最初はみんな好きでサッカーを始めたのに、多くの人は途中でやめちゃう。確かに続けるのは難しいんですが、時間を作ってでもやりたい人は大人になっても続けているし、その差は何かなって考えます。いまは千葉県内だけでも中学のクラブチームはすごく多くて、200以上あります。昔に比べると親の熱量も凄くて、どこそこが強いとなれば、みんな親の勧めでそこに流れる。ウチは来る者を拒まずで、来た子たちにとにかく楽しんでもらうようにやっていますし、もっと自由にやればいいのにと思っちゃいますね」
「体が動く限りプレーできたら」
いまは元Jリーガーがサッカーを教えることは珍しくはなく、それで人が集まる時代ではない。そのなかで、生徒からお金を取ってクラブを運営している以上、よりチームの色を出すことが他との差別化にもつながると森崎は話したが、それ以上に自身の経験を踏まえサッカーを楽しんで欲しいと考えているのだ。

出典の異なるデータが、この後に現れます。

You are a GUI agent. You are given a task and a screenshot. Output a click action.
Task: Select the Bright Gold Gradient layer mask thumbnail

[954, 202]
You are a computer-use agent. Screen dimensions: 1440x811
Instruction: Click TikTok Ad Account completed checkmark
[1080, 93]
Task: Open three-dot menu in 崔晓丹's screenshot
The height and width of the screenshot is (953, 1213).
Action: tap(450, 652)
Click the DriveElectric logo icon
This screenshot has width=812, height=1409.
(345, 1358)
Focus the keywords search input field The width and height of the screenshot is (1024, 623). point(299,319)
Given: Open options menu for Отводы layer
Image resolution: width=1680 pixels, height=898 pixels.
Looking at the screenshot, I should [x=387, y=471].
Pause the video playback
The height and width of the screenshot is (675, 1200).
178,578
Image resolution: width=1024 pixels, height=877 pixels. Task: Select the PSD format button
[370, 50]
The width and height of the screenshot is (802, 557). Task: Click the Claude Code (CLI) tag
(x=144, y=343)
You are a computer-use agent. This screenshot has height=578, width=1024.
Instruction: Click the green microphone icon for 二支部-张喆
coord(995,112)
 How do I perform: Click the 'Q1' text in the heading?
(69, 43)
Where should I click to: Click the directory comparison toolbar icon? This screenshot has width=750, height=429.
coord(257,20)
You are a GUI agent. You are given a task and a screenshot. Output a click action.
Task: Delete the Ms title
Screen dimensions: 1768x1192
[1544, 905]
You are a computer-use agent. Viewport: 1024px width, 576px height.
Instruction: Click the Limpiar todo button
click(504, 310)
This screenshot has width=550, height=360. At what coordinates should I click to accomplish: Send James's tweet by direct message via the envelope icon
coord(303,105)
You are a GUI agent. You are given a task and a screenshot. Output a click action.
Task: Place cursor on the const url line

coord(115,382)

「僕は1回やめましたけど、やっぱりサッカーは楽しくて、40歳過ぎてもサッカーを続けていて『どこでやっていたの? 上手いね!』なんて言われたらうれしいでしょ。僕は普段、中学生と練習しているし、昔みたいには走れなくても技術的にはいまがピーク。だから、やめるタイミングなんてなくていいし、生涯現役っていうか体が動く限りプレーできたらと思っています」
そして、森崎はいま選手やサラリーマンのときよりも、ずっと人生を楽しんでいると笑った。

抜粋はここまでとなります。